● **Aim of the task**
Write out again only the lines running from the one that contains "Viewport: 661px width, 665px height." to the end of the records below, including both the first and the last.

● **Supplied information**
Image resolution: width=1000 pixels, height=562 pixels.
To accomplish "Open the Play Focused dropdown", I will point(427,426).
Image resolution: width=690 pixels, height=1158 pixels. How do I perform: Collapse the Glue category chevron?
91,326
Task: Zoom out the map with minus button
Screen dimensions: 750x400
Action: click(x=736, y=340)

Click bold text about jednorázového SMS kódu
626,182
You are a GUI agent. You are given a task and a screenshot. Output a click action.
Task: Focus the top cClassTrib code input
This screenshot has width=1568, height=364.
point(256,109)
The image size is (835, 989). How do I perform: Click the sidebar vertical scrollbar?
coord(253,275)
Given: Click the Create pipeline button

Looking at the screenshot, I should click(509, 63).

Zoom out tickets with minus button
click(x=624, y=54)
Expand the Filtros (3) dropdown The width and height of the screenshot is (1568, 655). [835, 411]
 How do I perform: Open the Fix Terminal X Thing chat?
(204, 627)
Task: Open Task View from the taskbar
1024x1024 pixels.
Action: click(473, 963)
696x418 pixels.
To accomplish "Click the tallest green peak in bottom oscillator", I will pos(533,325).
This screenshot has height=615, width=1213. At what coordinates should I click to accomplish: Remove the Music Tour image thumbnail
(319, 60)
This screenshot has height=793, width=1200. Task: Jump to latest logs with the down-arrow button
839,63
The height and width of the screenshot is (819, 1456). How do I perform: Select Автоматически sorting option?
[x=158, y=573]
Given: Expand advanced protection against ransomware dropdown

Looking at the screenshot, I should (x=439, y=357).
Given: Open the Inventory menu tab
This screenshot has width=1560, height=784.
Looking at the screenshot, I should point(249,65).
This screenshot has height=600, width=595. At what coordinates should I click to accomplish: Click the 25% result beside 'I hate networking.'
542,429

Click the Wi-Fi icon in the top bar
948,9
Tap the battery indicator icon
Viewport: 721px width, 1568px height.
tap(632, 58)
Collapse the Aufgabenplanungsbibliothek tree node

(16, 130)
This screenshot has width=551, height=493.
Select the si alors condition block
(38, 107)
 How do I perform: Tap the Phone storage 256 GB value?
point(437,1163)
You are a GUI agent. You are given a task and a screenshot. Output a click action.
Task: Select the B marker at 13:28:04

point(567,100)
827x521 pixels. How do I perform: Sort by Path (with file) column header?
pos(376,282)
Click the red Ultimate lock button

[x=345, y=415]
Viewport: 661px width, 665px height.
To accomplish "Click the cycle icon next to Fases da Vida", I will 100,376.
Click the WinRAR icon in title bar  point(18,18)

● **Task result**
Viewport: 661px width, 665px height.
To accomplish "Click the cycle icon next to Fases da Vida", I will 100,376.
Click the WinRAR icon in title bar  point(18,18)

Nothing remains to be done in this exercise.